A edição é independente e, surpreendentemente, o exemplar que possuo (achado num sebo de rua) é da segunda edição. A técnica
narrativa é ousada, sem divisão em capítulos, mas não tudo de uma enfiada como em "Grande Sertão: Veredas", de Guimarães
Rosa, mas em alternâncias de narrativa, ora na terceira pessoa, ora na primeira, com o ponto de vista da protagonista, a soldada
9225.
A autora só explica de forma perfunctória como a humanidade chegou àquela distopia, de um mundo unificado sob a ditadura
de Eunuco, um estranho personagem que estabeleceu o mal como ideal de vida: os homens eram maus por natureza, e deviam assumir
a sua maldade. O medo passava a ser encarado como um crime, o mundo passava a ser conhecido como "Inferno". O alienígena
Pedra Escura é chamado de "extrainfernal".
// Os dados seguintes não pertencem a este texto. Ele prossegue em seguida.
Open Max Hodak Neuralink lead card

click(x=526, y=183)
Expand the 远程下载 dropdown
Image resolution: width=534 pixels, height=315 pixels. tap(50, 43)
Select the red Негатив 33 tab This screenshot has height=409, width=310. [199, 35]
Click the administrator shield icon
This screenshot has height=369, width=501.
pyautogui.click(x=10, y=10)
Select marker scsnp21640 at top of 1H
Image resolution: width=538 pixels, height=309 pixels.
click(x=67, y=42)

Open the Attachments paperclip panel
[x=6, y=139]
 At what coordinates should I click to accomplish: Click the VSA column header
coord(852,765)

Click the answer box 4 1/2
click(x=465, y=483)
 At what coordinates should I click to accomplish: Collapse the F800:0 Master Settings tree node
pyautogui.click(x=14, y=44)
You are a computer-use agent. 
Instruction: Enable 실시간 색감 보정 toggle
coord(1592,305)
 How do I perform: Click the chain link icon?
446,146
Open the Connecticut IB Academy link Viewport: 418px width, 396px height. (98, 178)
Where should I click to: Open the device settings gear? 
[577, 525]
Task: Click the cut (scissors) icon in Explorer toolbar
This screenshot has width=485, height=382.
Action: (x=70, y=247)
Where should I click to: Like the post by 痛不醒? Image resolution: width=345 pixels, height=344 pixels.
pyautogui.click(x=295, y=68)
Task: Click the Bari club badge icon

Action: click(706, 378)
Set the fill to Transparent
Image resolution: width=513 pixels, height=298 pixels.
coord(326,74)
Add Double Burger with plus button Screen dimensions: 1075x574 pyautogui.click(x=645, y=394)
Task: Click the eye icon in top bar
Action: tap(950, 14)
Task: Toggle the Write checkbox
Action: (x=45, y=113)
A história possui uma riqueza que a autora não consegue administrar. Passa uma mensagem de valorização do amor humano,
de retorno às fontes, mas com um entremeio extravagante de concepções "hippies" ou contraculturistas e alguma coisa
de doutrina espírita kardecista e mística oriental. Fica um texto desequilibrado mas com uma certa desenvoltura, e personagens
bem delineados, além da fina ironia do mapa-múndi que supões alguma catástrofe modificadora da configuração dos continentes.
Alguns são continentes atômicos: os "Estados Unidos das Usinas Atômicas", a "União das Usinas Atômicas"
e a "Índia Atômica". Os demais são o "Primeiro Mundo" (Europa), "Segundo Mundo" (Austrália)
e "Terceiro Mundo" (América do Sul e África, unidas num só continente). É um mapa muito engraçado, onde aparecem
"Brasílha", "Rio de Fevereiro", "Aires Poluídos", a "Hidrelétrica de Paraguaias Afundadas",
o "Rio da Zona" (Amazonas!), o "Cabo sem Esperanças" e por aí afora
Em suma é um livro divertido, polêmico, bizarro, como poucos das letras nacionais. Nas entrelinhas ou abertamente aparecem
conceitos da autora que eu julgo questionáveis, mas que não tiram a qualidade da obra -- sinalizadora de uma novelista que
merece atenção.
Uma observação: Regina Sylvia consegue criar uma heroína simpática, a Dhyana ou 9225, que de seguidora devotada do extravagante
ditador vai aos poucos valorizando coisas como o amor, a amizade, a natureza e -- detalhe importante! -- a maternidade!
Outro detalhe importante: através da invenção apelidada
"videograma", a autora previu simplesmente... a internet! Uma façanha que os mais conhecidos autores de FC não conseguiram.